Assuming that you have Elasticsearch service running on http://localhost:9200, you can import the complete dataset with the following Python script:
import json
from elasticsearch import Elasticsearch
es = Elasticsearch(hosts="http://localhost:9200")
with open('esci.json', 'r') as f:
for line in f.readlines():
doc = json.loads(line.rstrip())
if 'title' in doc:
# index only title and asin fields
es.index(index="esci", document={'title': doc['title'], 'asin': doc['asin']})
And then you can perform simple keyword searches over the data. For example, you can search for "crocs":
curl -XPOST -d @search.json -H "Content-Type: application/json" http://localhost:9200/esci/_search
Where the search.json looks like this:
{
"query": {
"multi_match": {
"query" : "crocs", "fields": ["title"]
}
},
"fields": ["asin","title"]
}
For this search query, Elasticsearch returned 30 matching products, but we will take only top-10 of them for further reranking:
{
"took": 7,
"timed_out": false,
"_shards": {
"total": 1,
"successful": 1,
"skipped": 0,
"failed": 0
},
"hits": {
"total": {
"value": 30,
"relation": "eq"
},
"max_score": 10.184343,
"hits": [
{
"_index": "esci",
"_id": "17qoxocBFbzZBgn-7-iy",
"_score": 10.184343,
"_source": {
"title": "Crocs Jibbitz 5-Pack Alien Shoe Charms | Jibbitz for Crocs",
"asin": "B089YD2KK5"
},
"fields": {
"asin": [
"B089YD2KK5"
],
"title": [
"Crocs Jibbitz 5-Pack Alien Shoe Charms | Jibbitz for Crocs"
]
}
}
]
}
}

Metarank as an inference server

As we got our top-10 search results for reranking, we're now going to configure Metarank in inference mode for cross-encoders.
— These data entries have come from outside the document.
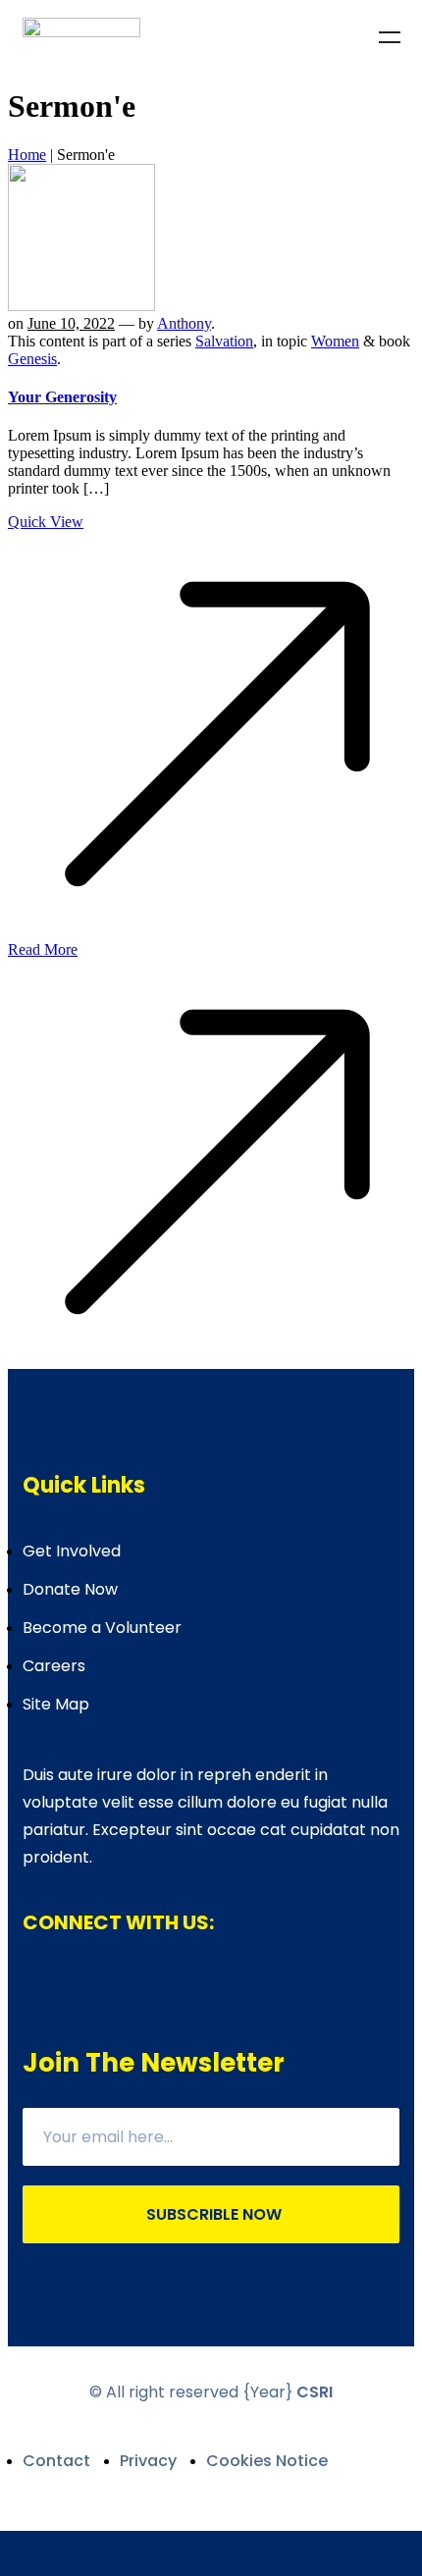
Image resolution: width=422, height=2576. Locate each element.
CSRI (314, 2392)
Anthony (184, 323)
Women (335, 341)
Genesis (32, 358)
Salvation (224, 341)
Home (27, 154)
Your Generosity (62, 397)
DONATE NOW (211, 2553)
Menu (389, 37)
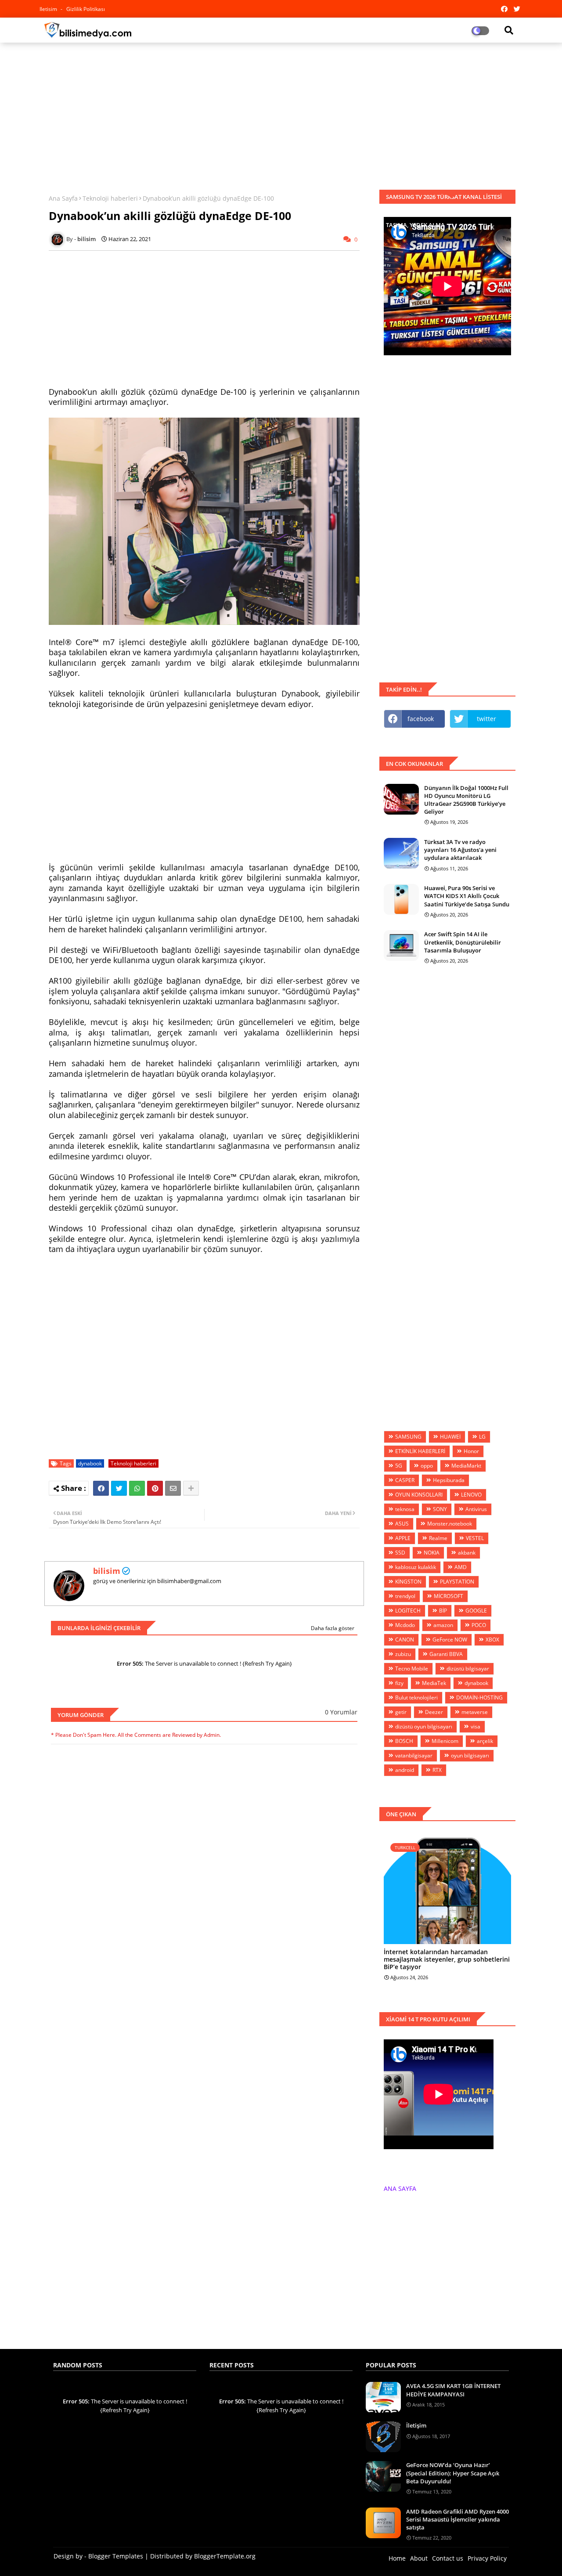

This can be done with the following configuration file:
inference:
msmarco:
type: cross-encoder
model: metarank/ce-msmarco-MiniLM-L6-v2
After start-up, Metarank will expose it's HTTP API and you can query the /inference API endpoint to perform the reranking. See the API Reference for details about payload format:
curl -XPOST -d @rerank.json -H "Content-Type: application/json" http://metarank:8080/inference/cross/msmarco
Where rerank.json request looks like:
{"input": [
{"query": "crocs", "text": "Crocs Jibbitz 5-Pack Alien Shoe Charms"},
{"query": "crocs", "text": "Crocs Specialist Vent Work"},
{"query": "crocs", "text": "Crocs Kids' Baya Clog"}
]}
Metarank will respond with a set of scores, corresponding to the similarity of each query-document pair:
{"scores": [0.756001, 0.52617, 0.193747]}

Cross-encoder latency

Note that due to the LLM inference happening for all document-query pairs, cross-encoders can be quite slow for large reranking windows:
Benchmark (batch) (model) Mode Cnt Score Error Units
encode 1 ce-msmarco-MiniLM-L6-v2 avgt 30 12.298 ± 0.581 ms/op
encode 10 ce-msmarco-MiniLM-L6-v2 avgt 30 58.664 ± 2.064 ms/op
encode 100 ce-msmarco-MiniLM-L6-v2 avgt 30 740.422 ± 13.369 ms/op
As it can be seen from the benchmark above, windows of top-100 products may incur a noticeable latency, so try to keep this reranking window reasonably small.